Kageyama stares at him, frozen. The crowd of third years part around them easily like the Red Sea. Hinata just keeps staring at him, five feet away, sun-stained and brazen.

Once again, Kageyama doesn’t quite know what to say but: “Idiot,” drawing closer, a moth to a flame, and takes his hand with trembling fingers.

“So, how about it?” Hinata says, soft, now merely breaths away. There is no need for apologies or second thoughts. Kageyama nods.

(One more time.)

 

* * *

 

“I wish Kageyama-nii-chan stayed loooonger,” Natsu whines into her pillow, her eyes glowing in the dark. Her hair flutters around her cheek and gets into Hinata’s eyes as a bedside fan stirs the heavy evening heat. “He’s so coooool.”
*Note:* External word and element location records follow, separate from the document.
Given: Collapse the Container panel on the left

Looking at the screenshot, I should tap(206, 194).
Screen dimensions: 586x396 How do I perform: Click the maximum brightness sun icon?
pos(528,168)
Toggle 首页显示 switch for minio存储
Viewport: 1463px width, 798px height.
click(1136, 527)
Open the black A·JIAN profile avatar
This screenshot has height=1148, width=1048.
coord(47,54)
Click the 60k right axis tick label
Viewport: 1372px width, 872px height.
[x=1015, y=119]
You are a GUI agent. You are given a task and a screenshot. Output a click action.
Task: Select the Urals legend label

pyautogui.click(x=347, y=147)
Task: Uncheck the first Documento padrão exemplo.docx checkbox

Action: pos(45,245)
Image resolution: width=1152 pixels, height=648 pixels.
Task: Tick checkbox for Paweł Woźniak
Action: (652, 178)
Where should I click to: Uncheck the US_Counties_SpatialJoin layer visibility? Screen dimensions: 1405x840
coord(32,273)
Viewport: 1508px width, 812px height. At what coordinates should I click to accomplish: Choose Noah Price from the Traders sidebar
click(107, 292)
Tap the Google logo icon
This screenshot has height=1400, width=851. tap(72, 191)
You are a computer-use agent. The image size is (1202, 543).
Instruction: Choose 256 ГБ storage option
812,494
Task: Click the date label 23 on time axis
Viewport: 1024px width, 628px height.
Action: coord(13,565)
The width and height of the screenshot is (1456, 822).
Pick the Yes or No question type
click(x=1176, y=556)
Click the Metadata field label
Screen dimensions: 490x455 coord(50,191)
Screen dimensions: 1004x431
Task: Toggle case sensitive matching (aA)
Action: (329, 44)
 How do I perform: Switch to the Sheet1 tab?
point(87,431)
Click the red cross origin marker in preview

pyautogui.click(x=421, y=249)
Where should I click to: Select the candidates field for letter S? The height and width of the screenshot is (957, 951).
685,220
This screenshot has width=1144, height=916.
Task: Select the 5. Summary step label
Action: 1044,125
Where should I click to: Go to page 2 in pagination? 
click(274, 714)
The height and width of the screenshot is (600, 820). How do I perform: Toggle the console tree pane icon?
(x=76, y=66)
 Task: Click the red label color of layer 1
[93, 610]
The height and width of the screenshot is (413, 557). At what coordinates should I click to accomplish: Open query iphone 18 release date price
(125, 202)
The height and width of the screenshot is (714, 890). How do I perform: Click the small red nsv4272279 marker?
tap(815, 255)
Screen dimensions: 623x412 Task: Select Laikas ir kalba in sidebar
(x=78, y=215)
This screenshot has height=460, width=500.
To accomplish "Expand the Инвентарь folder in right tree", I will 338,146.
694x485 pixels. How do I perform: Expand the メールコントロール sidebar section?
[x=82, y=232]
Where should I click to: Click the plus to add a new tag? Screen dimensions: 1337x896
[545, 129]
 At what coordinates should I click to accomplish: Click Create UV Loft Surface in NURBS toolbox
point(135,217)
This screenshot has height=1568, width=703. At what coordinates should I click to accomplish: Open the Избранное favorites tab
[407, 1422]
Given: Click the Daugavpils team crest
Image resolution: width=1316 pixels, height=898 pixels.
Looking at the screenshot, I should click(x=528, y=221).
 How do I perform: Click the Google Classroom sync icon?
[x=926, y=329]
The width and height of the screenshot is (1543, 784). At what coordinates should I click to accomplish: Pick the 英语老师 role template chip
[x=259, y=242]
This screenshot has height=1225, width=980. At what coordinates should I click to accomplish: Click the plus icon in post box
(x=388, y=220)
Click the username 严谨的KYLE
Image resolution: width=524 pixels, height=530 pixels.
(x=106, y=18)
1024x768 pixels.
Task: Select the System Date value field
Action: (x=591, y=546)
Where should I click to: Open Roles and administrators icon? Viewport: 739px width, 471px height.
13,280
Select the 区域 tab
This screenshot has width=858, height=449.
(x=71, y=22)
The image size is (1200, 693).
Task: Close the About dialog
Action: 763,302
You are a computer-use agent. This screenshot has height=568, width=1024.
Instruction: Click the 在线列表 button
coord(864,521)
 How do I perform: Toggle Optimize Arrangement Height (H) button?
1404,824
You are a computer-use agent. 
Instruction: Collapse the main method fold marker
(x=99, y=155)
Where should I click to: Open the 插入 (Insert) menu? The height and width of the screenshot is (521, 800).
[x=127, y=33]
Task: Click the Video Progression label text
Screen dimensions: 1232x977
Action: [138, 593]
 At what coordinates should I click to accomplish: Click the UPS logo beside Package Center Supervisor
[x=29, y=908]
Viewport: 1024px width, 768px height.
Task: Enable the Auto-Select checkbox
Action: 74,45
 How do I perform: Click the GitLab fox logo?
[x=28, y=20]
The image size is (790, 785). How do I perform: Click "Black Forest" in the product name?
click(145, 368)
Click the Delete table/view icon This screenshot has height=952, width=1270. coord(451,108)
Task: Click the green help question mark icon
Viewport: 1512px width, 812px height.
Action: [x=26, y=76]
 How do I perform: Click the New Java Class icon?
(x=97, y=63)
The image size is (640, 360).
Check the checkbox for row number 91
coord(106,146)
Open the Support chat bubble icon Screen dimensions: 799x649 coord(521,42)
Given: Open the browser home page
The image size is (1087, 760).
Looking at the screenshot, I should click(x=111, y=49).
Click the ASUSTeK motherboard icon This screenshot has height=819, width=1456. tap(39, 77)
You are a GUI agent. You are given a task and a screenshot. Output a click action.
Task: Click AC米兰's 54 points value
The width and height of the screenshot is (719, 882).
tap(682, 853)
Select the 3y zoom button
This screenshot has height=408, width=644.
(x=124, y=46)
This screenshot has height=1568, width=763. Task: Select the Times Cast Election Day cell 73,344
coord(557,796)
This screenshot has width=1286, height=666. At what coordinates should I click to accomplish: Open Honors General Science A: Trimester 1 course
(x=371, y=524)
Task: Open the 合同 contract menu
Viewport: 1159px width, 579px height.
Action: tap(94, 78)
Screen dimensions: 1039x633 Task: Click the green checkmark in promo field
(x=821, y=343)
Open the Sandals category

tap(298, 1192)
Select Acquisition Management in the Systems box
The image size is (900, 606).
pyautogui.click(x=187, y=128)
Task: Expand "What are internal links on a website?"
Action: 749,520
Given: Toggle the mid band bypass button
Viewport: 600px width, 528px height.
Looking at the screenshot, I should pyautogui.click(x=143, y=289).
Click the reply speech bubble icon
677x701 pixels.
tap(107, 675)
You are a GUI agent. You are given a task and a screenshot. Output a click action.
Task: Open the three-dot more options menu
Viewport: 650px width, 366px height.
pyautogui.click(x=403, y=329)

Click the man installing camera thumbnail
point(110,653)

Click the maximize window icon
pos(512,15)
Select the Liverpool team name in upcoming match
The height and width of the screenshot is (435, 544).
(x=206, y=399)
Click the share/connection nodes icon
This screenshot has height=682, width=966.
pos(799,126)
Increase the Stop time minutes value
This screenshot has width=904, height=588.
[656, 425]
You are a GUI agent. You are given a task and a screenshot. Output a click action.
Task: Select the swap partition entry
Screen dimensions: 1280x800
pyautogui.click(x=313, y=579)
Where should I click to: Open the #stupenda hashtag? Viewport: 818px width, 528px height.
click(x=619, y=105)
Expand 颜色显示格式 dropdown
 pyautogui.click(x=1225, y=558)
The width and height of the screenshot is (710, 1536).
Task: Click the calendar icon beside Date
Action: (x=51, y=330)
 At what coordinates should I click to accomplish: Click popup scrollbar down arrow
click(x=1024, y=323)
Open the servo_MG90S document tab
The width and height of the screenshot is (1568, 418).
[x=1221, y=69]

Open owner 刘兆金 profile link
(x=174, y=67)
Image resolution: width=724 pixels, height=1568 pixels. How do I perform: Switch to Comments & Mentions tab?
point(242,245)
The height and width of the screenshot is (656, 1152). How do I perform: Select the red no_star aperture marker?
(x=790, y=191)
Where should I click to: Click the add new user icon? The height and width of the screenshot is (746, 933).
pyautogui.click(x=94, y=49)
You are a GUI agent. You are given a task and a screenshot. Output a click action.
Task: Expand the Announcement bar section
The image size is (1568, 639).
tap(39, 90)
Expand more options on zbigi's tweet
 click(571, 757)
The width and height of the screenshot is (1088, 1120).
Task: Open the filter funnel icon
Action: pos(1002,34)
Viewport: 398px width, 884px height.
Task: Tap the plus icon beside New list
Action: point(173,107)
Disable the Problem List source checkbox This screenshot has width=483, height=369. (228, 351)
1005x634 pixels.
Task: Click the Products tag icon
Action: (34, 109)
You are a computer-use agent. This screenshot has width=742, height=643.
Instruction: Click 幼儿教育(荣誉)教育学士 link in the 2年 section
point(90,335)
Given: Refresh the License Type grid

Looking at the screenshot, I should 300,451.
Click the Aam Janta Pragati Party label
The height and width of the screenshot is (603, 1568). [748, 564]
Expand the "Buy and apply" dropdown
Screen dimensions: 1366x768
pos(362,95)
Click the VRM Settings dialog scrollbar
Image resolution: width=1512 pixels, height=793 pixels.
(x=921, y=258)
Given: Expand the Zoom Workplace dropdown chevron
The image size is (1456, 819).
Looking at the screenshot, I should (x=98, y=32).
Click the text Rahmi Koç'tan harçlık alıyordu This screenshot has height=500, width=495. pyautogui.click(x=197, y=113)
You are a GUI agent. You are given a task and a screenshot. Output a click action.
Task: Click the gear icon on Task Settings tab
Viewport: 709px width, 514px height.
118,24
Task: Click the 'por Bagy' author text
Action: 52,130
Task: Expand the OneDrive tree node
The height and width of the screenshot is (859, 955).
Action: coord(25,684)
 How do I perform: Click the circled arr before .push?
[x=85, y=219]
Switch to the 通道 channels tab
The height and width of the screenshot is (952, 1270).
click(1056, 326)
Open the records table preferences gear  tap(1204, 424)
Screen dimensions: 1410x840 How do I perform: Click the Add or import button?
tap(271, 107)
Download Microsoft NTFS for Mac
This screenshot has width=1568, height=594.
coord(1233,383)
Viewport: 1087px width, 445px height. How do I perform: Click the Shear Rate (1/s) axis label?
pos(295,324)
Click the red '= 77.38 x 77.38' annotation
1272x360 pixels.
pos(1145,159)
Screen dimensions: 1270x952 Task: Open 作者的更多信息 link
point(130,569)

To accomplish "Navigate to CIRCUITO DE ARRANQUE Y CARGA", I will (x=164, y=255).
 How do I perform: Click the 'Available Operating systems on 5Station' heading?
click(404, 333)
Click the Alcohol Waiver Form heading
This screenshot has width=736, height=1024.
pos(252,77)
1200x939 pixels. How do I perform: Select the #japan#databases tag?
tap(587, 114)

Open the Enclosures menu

“He’s not that cool,” Hinata mutters and tries to quell the smile tugging up his lips, but it is a futile attempt; Quickly, he buries his cheek into the pillow next to Natsu’s head. “He can’t come and play with you all the time. He’s a busy guy y’know.”

“No, nii-chan, he needs to come back! He’s really fun and smart – and dreamy too!”

He blinks. “Dream—wait, what—“

“—and he can do all these really neat tosses with the ball like it’s nothing, like buwaaa!” the bed creaks loudly as Natsu flings her tiny arms into the air, nearly punching Hinata’s right eye permanently into its socket.

“Okay, okay, you know what I think? I think that you should go to sleep right now so I can go do my homework or Suga-san will murder me – and yes, okay, fine, fine. You win. Maybe I could ask him to come over again. No big. We need to improve that quick strike anyway. For the team, you know?”

Natsu squeals a squeal of no tomorrow, her legs kicking the air. Then, as if put under spell, she curls around her arms and immediately settles into sleep. Hinata stares at her, smile fond, and sits up to leave,

“Kageyama-nii-chan talked about you too, you know,” he hears her mumble drowsily, just as he’s about to tear off his socks. It makes him pause, turn, retake his spot on the bed.

“Yeah?” he prompts quietly, the bed dipping with his weight. He reaches out a hand to brush her bangs out of her face.

“He said you were a dumb clumsy loser and, ah—“ a cat yawn, “probably the biggest idiot he ever met in his life.”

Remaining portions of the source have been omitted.